- _Task prompt_: Take the line that contains "[Aller à la page d'accueil] (195, 16)" and every line after it in the material below, and quote them exactly.

──────── Data ────────

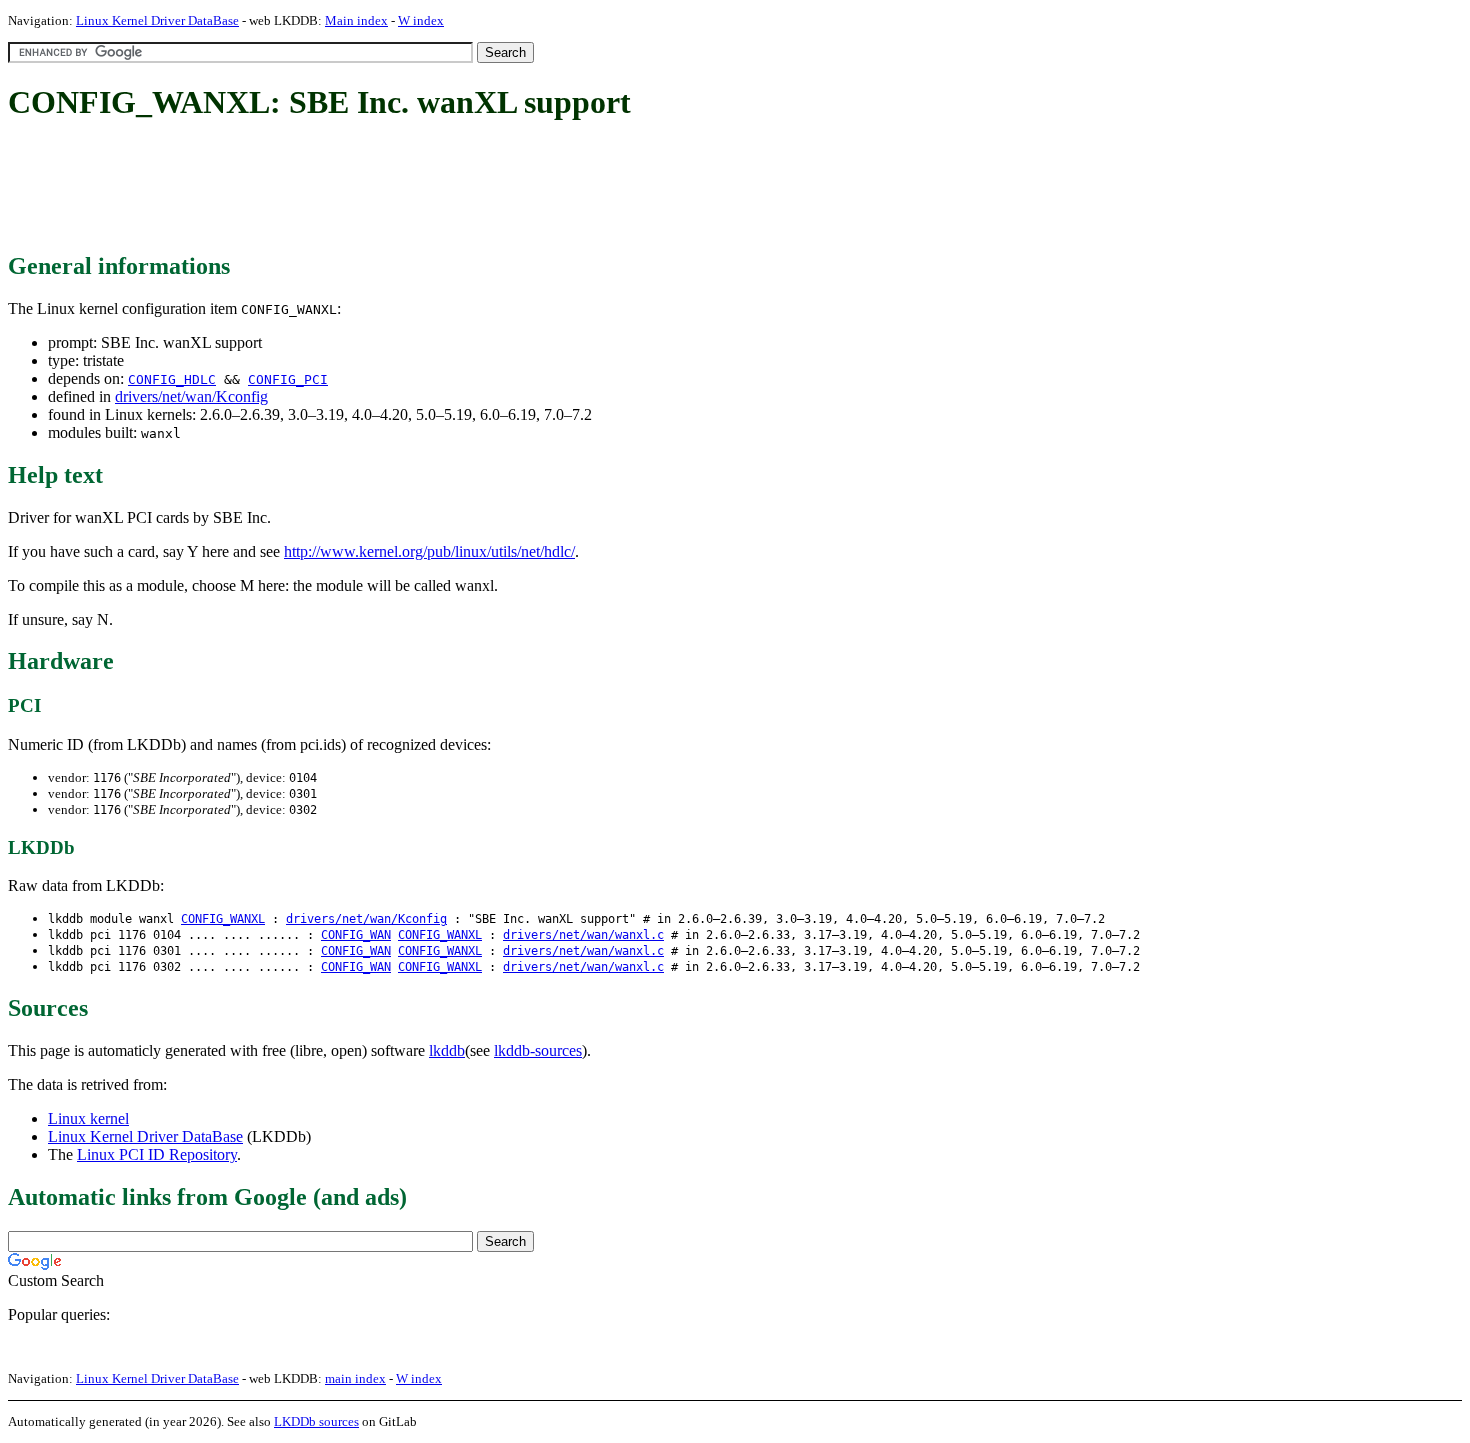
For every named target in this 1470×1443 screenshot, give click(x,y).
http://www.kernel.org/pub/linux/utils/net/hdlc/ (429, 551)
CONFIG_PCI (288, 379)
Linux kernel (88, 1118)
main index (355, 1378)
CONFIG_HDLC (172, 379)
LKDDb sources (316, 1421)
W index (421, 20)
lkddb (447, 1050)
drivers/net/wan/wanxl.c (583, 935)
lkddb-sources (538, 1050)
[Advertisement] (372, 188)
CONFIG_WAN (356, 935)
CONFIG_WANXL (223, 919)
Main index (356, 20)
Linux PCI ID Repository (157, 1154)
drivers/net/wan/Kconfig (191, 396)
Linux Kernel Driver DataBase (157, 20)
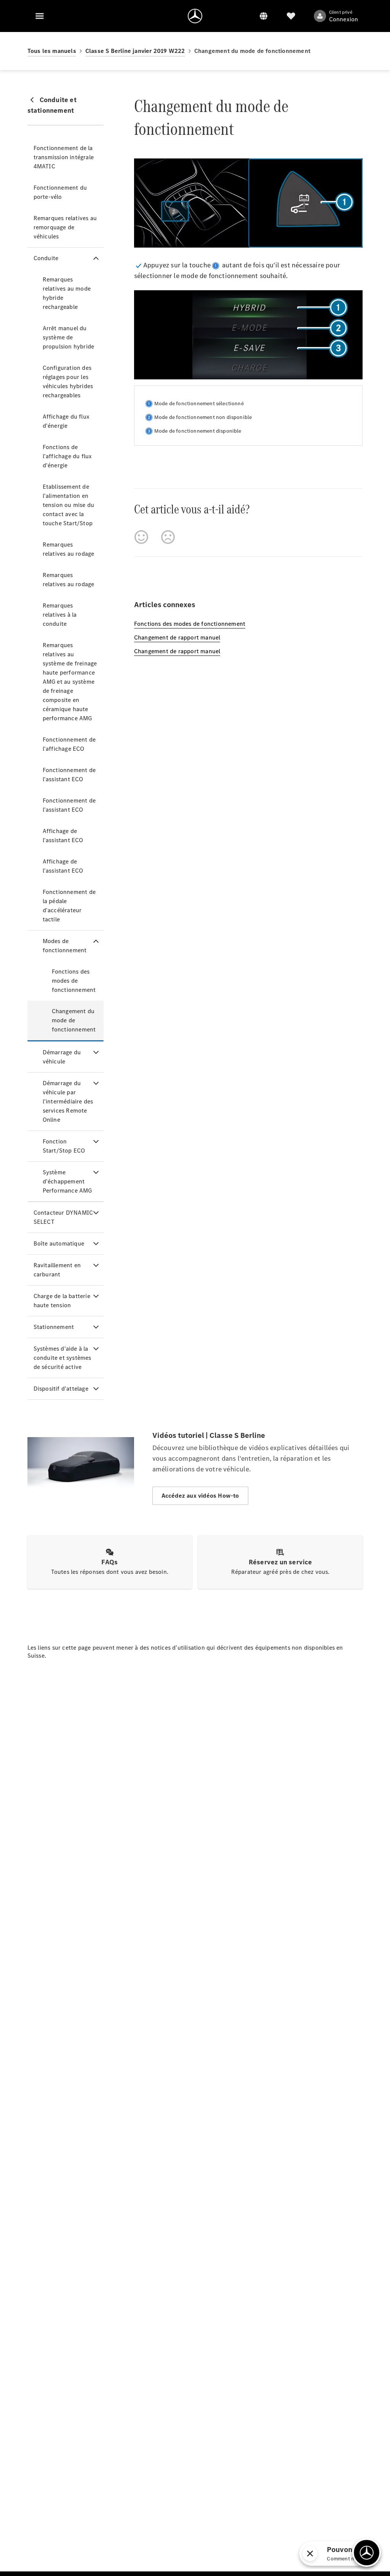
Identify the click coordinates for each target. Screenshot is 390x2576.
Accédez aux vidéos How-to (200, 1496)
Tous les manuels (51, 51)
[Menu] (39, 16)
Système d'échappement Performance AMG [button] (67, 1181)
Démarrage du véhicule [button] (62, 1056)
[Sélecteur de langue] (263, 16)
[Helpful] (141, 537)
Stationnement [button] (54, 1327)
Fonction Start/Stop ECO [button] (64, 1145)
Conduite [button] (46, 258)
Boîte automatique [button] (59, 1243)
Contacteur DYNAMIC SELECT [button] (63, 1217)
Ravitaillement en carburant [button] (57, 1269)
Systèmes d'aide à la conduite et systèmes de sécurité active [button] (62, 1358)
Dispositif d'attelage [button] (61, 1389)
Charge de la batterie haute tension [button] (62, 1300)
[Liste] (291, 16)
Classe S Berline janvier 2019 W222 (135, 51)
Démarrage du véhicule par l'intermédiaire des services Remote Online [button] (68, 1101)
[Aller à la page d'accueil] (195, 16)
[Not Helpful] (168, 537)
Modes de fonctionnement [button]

────────

- _Task result_:
[Aller à la page d'accueil] (195, 16)
[Not Helpful] (168, 537)
Modes de fonctionnement [button]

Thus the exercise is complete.